START Data for review

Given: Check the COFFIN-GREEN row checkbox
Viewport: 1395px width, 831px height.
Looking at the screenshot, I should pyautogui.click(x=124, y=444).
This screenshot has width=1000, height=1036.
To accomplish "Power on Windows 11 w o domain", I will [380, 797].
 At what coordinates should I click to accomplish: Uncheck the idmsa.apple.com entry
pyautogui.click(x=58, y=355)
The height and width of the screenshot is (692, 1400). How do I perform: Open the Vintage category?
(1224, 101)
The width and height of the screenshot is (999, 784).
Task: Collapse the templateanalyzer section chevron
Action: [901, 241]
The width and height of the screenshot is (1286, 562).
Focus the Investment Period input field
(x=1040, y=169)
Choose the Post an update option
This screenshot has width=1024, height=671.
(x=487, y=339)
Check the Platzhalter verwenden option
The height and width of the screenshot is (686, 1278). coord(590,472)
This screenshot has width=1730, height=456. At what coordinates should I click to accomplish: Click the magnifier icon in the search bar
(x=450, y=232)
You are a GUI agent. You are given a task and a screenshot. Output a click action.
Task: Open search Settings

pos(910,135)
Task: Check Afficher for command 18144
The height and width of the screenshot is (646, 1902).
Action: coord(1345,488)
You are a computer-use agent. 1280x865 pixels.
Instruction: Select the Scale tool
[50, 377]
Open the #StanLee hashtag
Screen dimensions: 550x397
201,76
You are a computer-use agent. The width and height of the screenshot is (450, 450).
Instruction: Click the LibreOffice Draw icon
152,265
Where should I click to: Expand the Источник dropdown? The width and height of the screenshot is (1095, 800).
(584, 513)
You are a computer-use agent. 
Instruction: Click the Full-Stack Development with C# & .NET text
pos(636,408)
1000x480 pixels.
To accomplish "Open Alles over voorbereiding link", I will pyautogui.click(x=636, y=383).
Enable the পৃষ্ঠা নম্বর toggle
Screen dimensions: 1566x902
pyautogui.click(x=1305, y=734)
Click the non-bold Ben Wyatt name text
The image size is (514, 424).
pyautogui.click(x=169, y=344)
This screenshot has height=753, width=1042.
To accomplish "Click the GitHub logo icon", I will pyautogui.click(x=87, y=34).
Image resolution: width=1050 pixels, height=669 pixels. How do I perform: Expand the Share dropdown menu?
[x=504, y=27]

END Data for review

### [What you need to do]
Please return the lines above exactly, from the first one down to the line with "Enable the পৃষ্ঠা নম্বর toggle", and stop after that line.

### [Result of this task]
Given: Check the COFFIN-GREEN row checkbox
Viewport: 1395px width, 831px height.
Looking at the screenshot, I should pyautogui.click(x=124, y=444).
This screenshot has width=1000, height=1036.
To accomplish "Power on Windows 11 w o domain", I will [380, 797].
 At what coordinates should I click to accomplish: Uncheck the idmsa.apple.com entry
pyautogui.click(x=58, y=355)
The height and width of the screenshot is (692, 1400). How do I perform: Open the Vintage category?
(1224, 101)
The width and height of the screenshot is (999, 784).
Task: Collapse the templateanalyzer section chevron
Action: [901, 241]
The width and height of the screenshot is (1286, 562).
Focus the Investment Period input field
(x=1040, y=169)
Choose the Post an update option
This screenshot has width=1024, height=671.
(x=487, y=339)
Check the Platzhalter verwenden option
The height and width of the screenshot is (686, 1278). coord(590,472)
This screenshot has width=1730, height=456. At what coordinates should I click to accomplish: Click the magnifier icon in the search bar
(x=450, y=232)
You are a GUI agent. You are given a task and a screenshot. Output a click action.
Task: Open search Settings

pos(910,135)
Task: Check Afficher for command 18144
The height and width of the screenshot is (646, 1902).
Action: coord(1345,488)
You are a computer-use agent. 1280x865 pixels.
Instruction: Select the Scale tool
[50, 377]
Open the #StanLee hashtag
Screen dimensions: 550x397
201,76
You are a computer-use agent. The width and height of the screenshot is (450, 450).
Instruction: Click the LibreOffice Draw icon
152,265
Where should I click to: Expand the Источник dropdown? The width and height of the screenshot is (1095, 800).
(584, 513)
You are a computer-use agent. 
Instruction: Click the Full-Stack Development with C# & .NET text
pos(636,408)
1000x480 pixels.
To accomplish "Open Alles over voorbereiding link", I will pyautogui.click(x=636, y=383).
Enable the পৃষ্ঠা নম্বর toggle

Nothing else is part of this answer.